Task inputs:
· · · · ·

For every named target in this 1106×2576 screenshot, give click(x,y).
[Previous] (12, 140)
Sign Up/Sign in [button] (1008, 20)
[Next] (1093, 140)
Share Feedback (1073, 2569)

· · · · ·

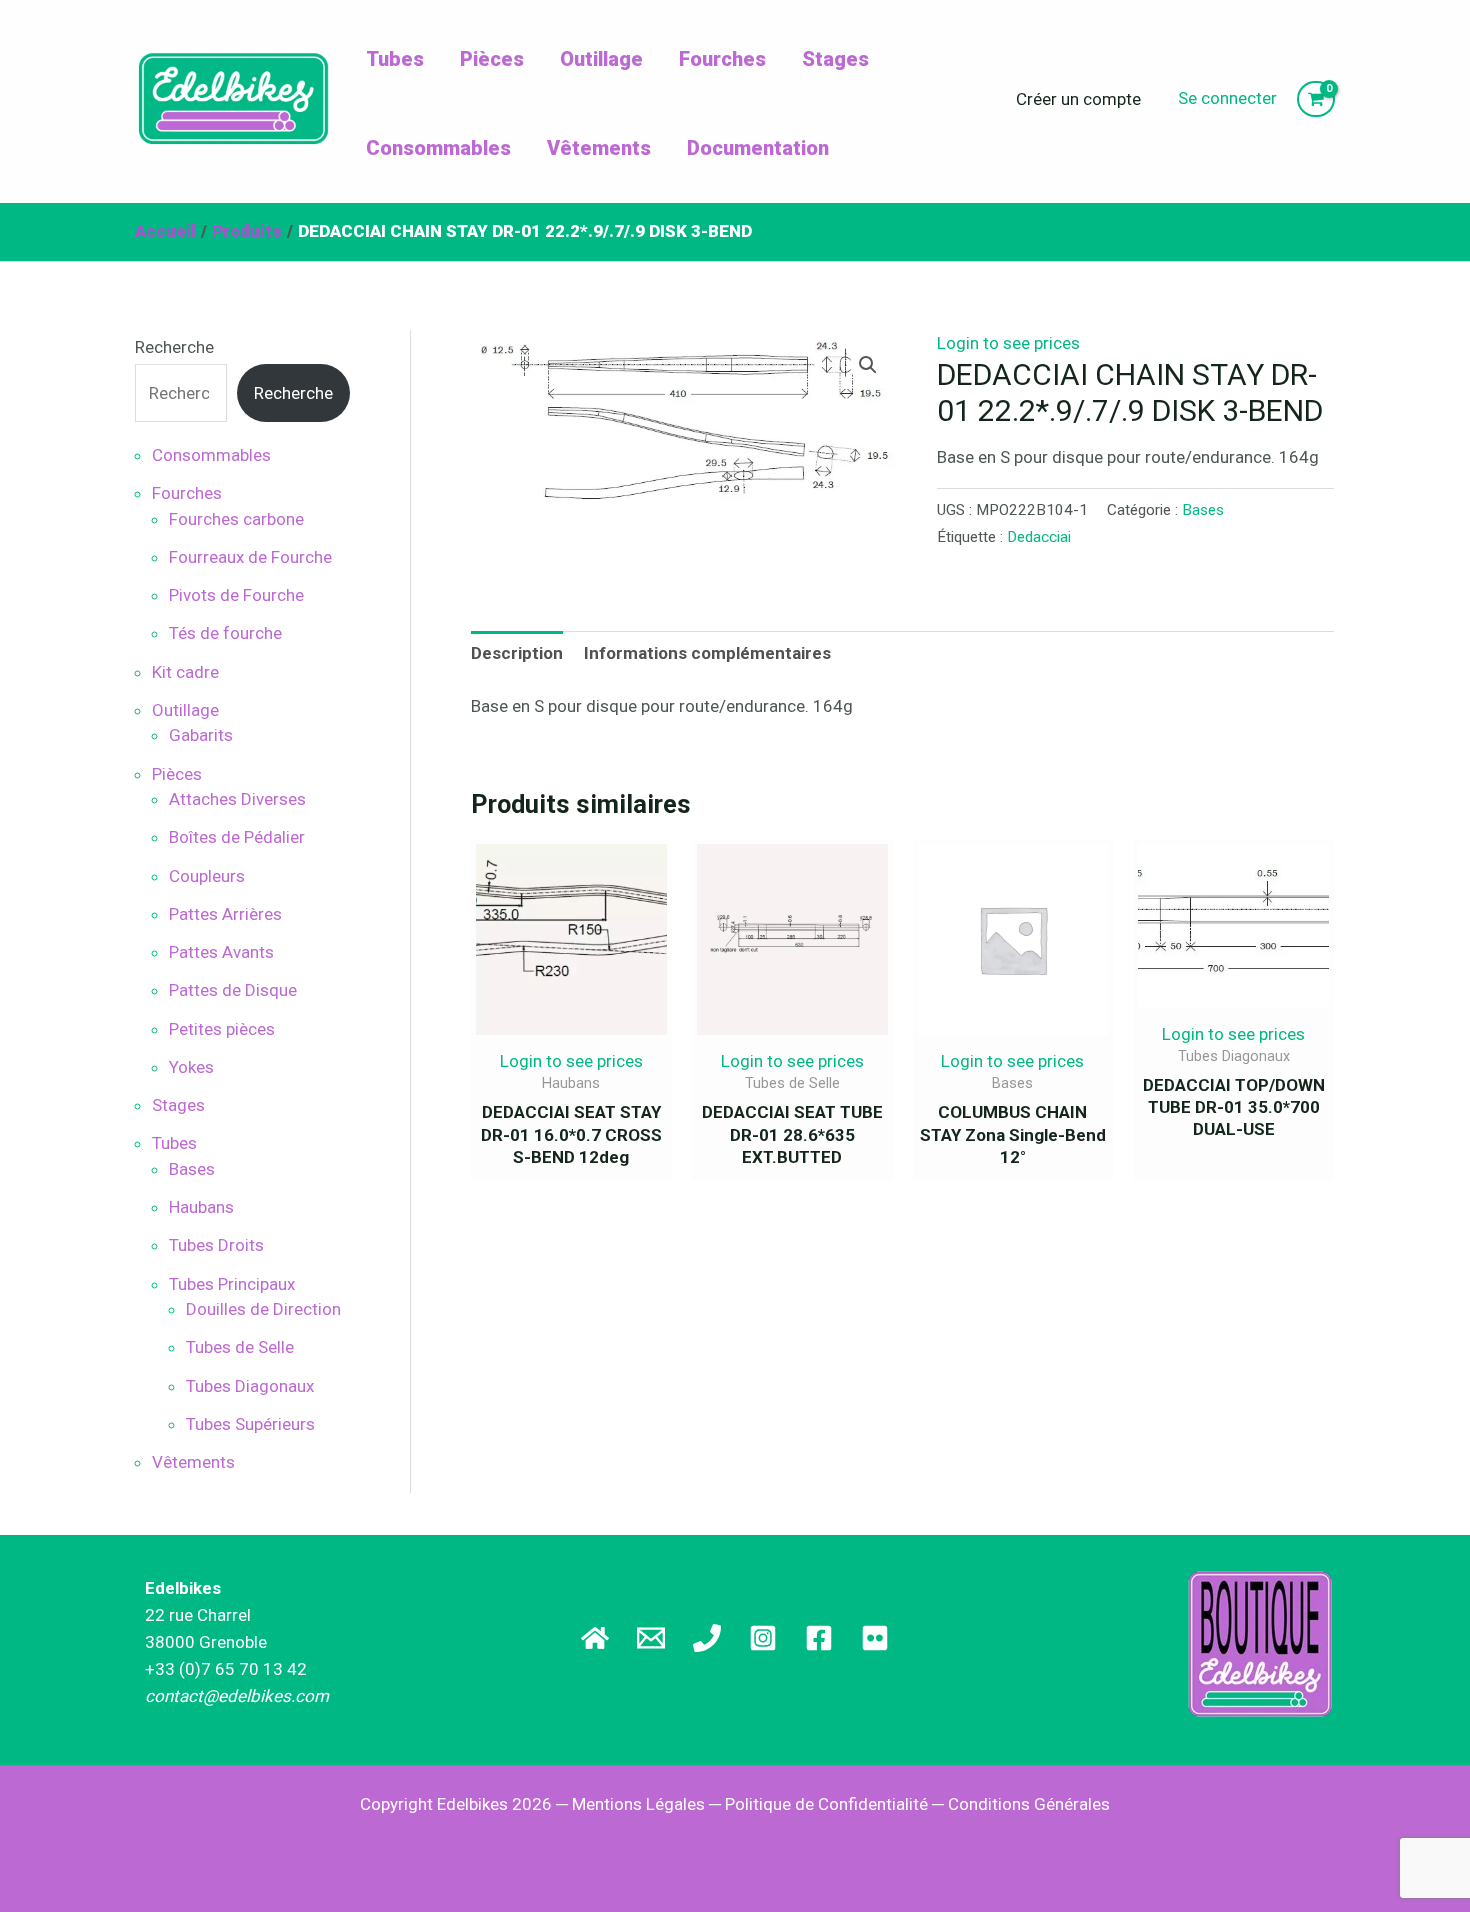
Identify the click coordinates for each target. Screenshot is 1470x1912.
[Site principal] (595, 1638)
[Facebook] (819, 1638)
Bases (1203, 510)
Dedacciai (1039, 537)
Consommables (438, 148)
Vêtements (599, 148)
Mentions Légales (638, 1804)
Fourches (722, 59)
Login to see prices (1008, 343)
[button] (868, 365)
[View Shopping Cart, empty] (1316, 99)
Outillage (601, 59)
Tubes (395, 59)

· · · · ·

Problem statement: Take every line from the records above that has the word "target" and copy it.

Output below:
For every named target in this 1106×2576 screenshot, give click(x,y).
Identify the click coordinates for each target. Screenshot is 1470x1912.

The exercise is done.